Belmont Stakes Records Not Meant to Be Broken

Image: 
Description: 

Secretariat's 31-length victory is one of the Belmont Stakes' most famous records. (Photos by Horsephotos)
American Pharoah has captured the world’s attention as he attempts to become the 12th Triple Crown winner in history at Belmont on June 6.
Capturing the Triple Crown would be quite an accomplishment in a race rich in history. We’ve waited more than three decades to see a horse achieve the elusive feat of winning all three races. And it isn’t out of the realm of possibility that he can do it, despite the longstanding pessimism that surrounds the Triple Crown.
While the Triple Crown will surely be captured again, if not by American Pharoah then by another horse, there are some accolades and accomplishments in the Belmont Stakes that probably will never be duplicated in the sport.
1. Secretariat’s Belmont
Secretariat’s victory in the 1973 Belmont Stakes is a singular event in the sport of horse racing. His final time of 2:24 flat was fully two seconds faster than the previous record for the1 ½-mile race and established a new world record. No horse has ever come close to it and it’s very likely no horse ever will. Andrew Beyer calculates that the Beyer Speed Figure for the race would have been 139, the highest number he has ever given to any horse in any race. The margin of victory was a record as well. The 31-length gap between Secretariat and the runner-up shattered the previous record of 25 lengths set by Count Fleet in 1943. Both the time and the margin are records that probably will never be broken — not just because of Secretariat’s greatness, but also because there are fewer and fewer races run at 1 ½ miles on dirt!
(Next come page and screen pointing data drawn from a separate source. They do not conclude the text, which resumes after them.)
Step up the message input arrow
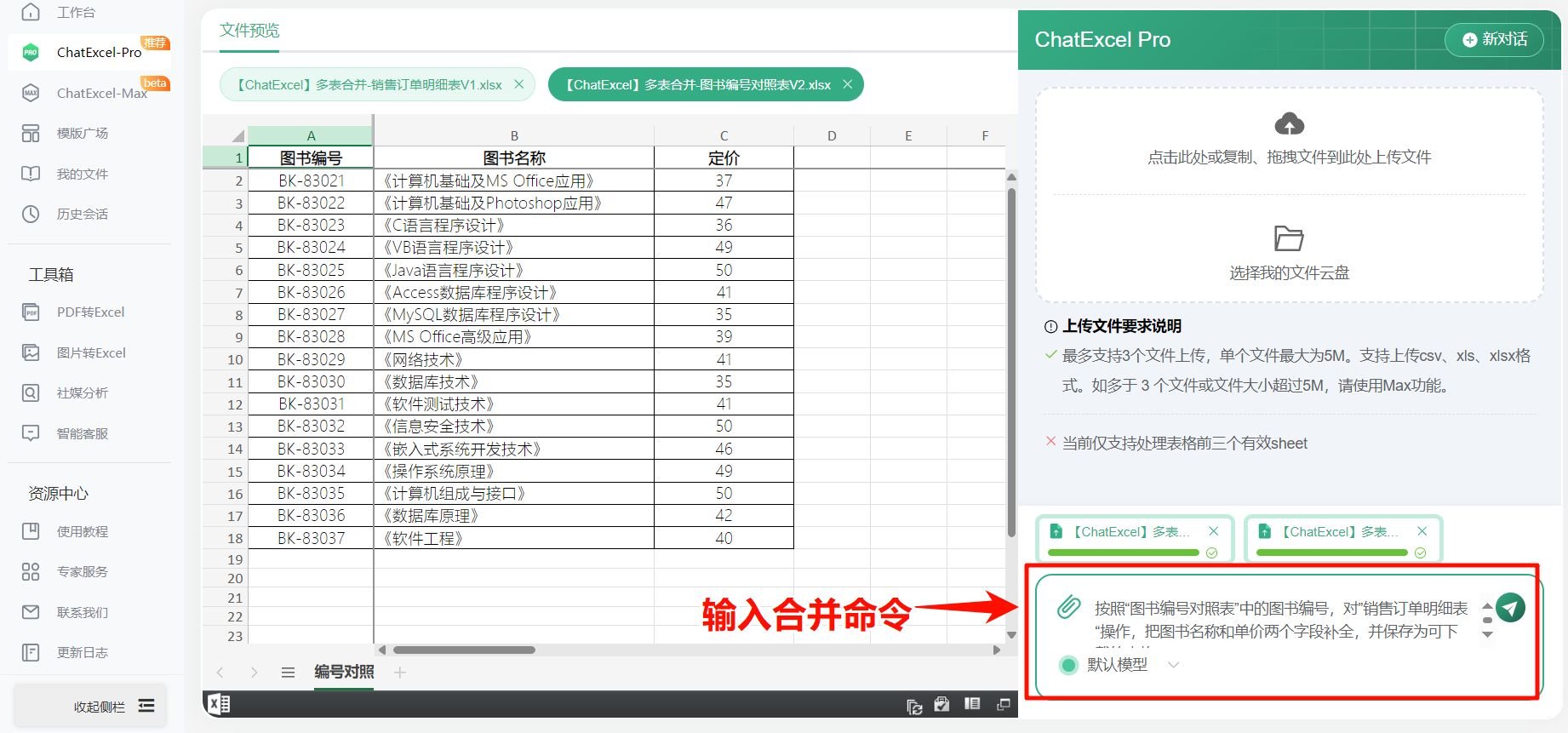This screenshot has width=1568, height=733. coord(1487,606)
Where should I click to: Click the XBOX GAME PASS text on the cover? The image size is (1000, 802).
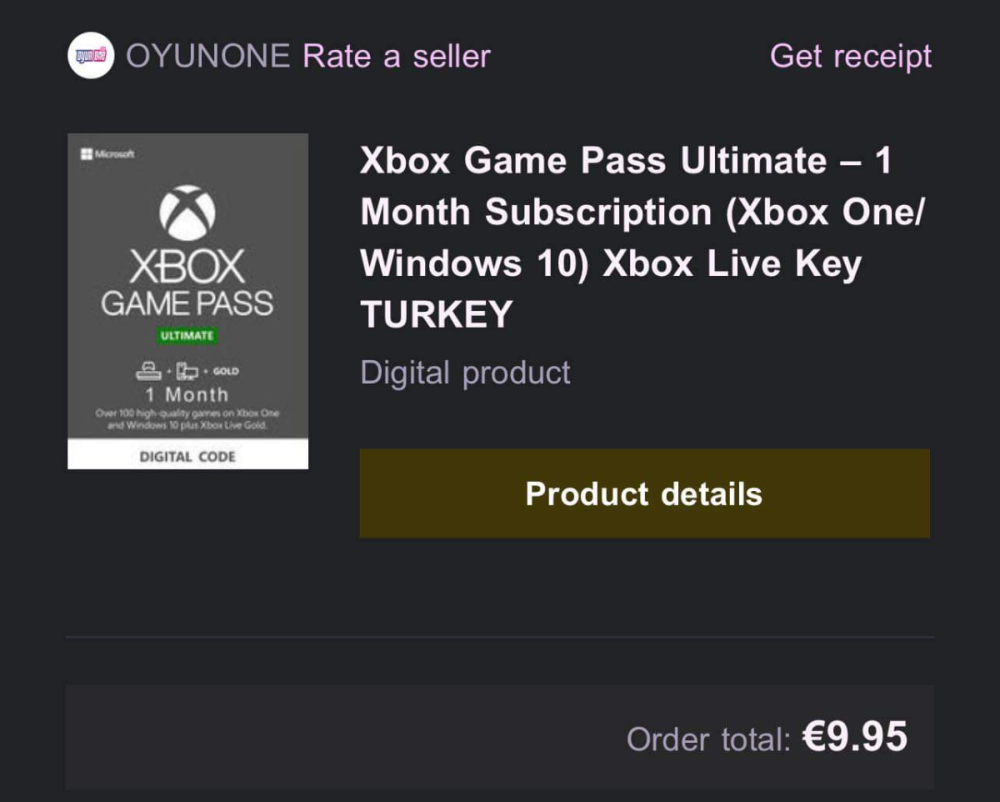[187, 285]
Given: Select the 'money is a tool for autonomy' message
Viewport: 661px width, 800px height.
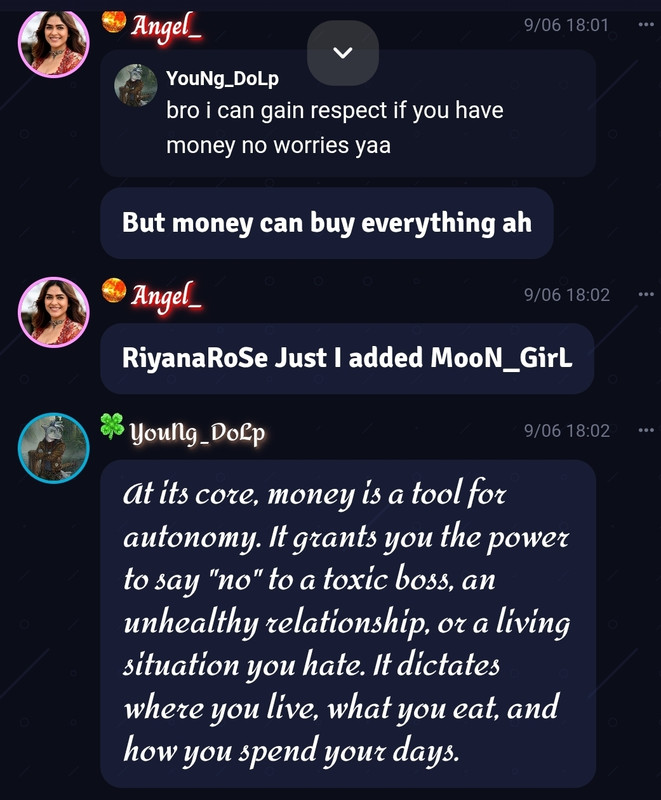Looking at the screenshot, I should (x=348, y=623).
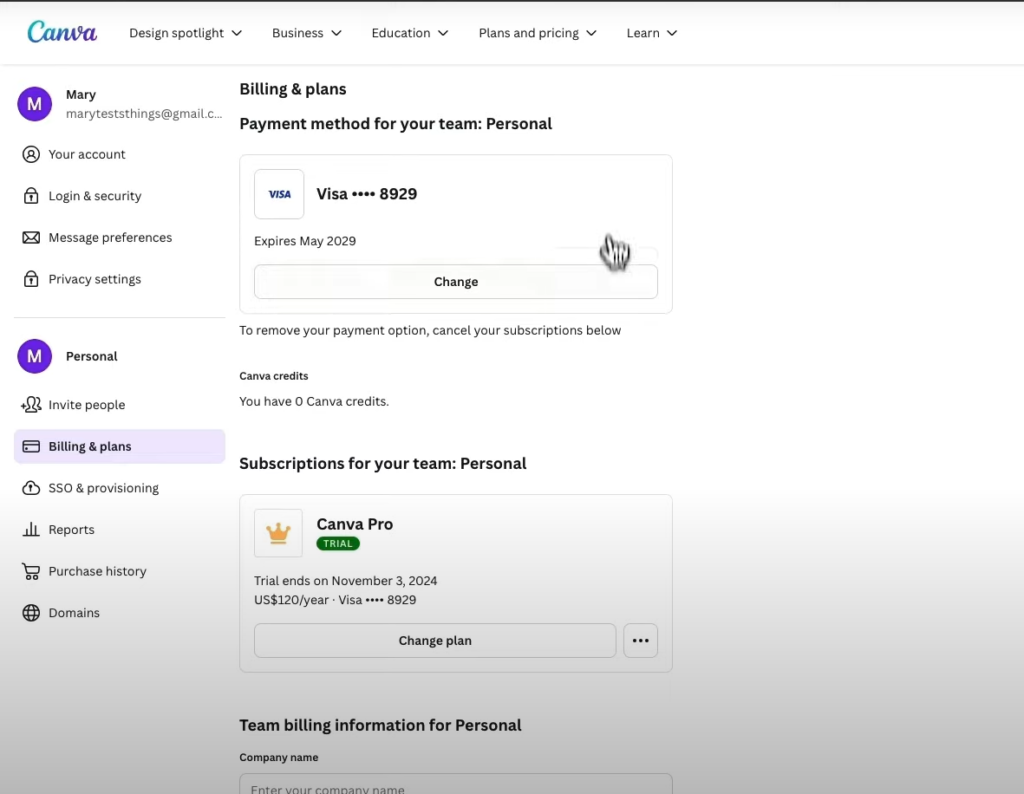The height and width of the screenshot is (794, 1024).
Task: Click the Company name input field
Action: [455, 786]
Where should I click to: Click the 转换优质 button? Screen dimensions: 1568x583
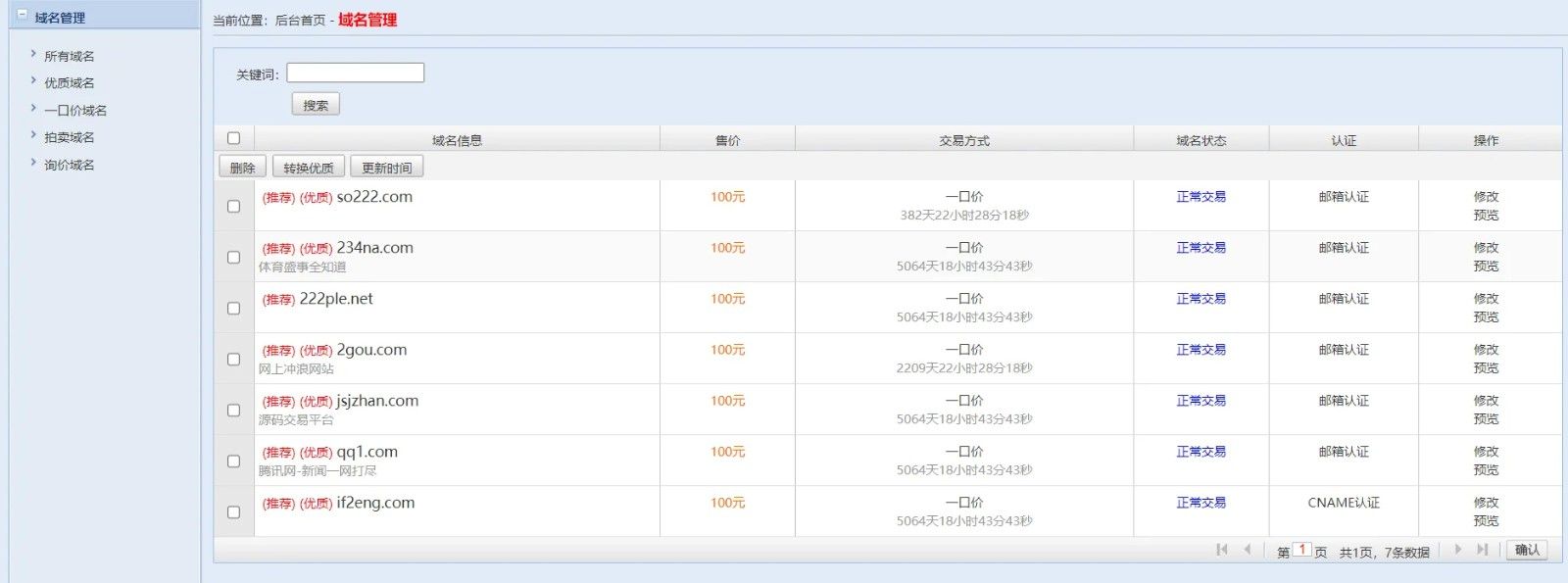[x=308, y=168]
The opportunities to beat that time are few and far between. However, a high percentage of the best 3-year-olds tend to run every year in the Belmont Stakes. If there was a horse who could beat Secretariat’s time, that horse would have the chance in the Belmont. 
SECRETARIAT'S BELMONT STAKES

2. Woody Stephens’ Belmont streak
Trainer Woody Stephens won the Belmont Stakes every year from 1982 through 1986. He won with Conquistador Cielo (1982), Caveat (1983), Swale (1984), Creme Fraiche (1985), and Danzig Connection (1986). The only trainer to ever come close to this was D. Wayne Lukas’s three straight wins in the 1990s. Woody Stephens’s record is made all the more notable by the fact that only one of his five straight winners was the favorite in the race! His secret? Only one of the five winners, 1984 Derby winner Swale, ran in the first two legs of the Triple Crown. Of the other four only Caveat – third in the Kentucky Derby - previously ran in a Triple Crown race at all. Stephens targeted the Belmont and brought his horses to the race fresh, and it paid off.
STEPHENS LEADS SWALE INTO THE BELMONT WINNER'S CIRCLE

3. Seattle Slew’s undefeated streak to the Triple Crown
When Seattle Slew won the Triple Crown in 1977 he was the first and only horse to win the Triple Crown with an undefeated record. Slew was entered in another race that year after winning the Belmont, the Swaps Stakes at Hollywood Park. He lost to J. O. Tobin, a horse he defeated soundly in the Preakness. Seattle Slew got some time off after that loss to rest and recuperate. He came back in 1978 to race as a 4-year-old. He faced off later that year against the 1978 Triple Crown winner Affirmed, the first time (and probably last time, another feat that will likely never be matched) two Triple Crown winners raced against each other, in the Marlboro Cup at Belmont. The elder Seattle Slew beat Affirmed by three lengths and was less than a second off of beating another Belmont record set by Secretariat for 1 ⅛ miles. One thing about Slew’s undefeated streak to the Triple Crown - it can never be broken, only tied!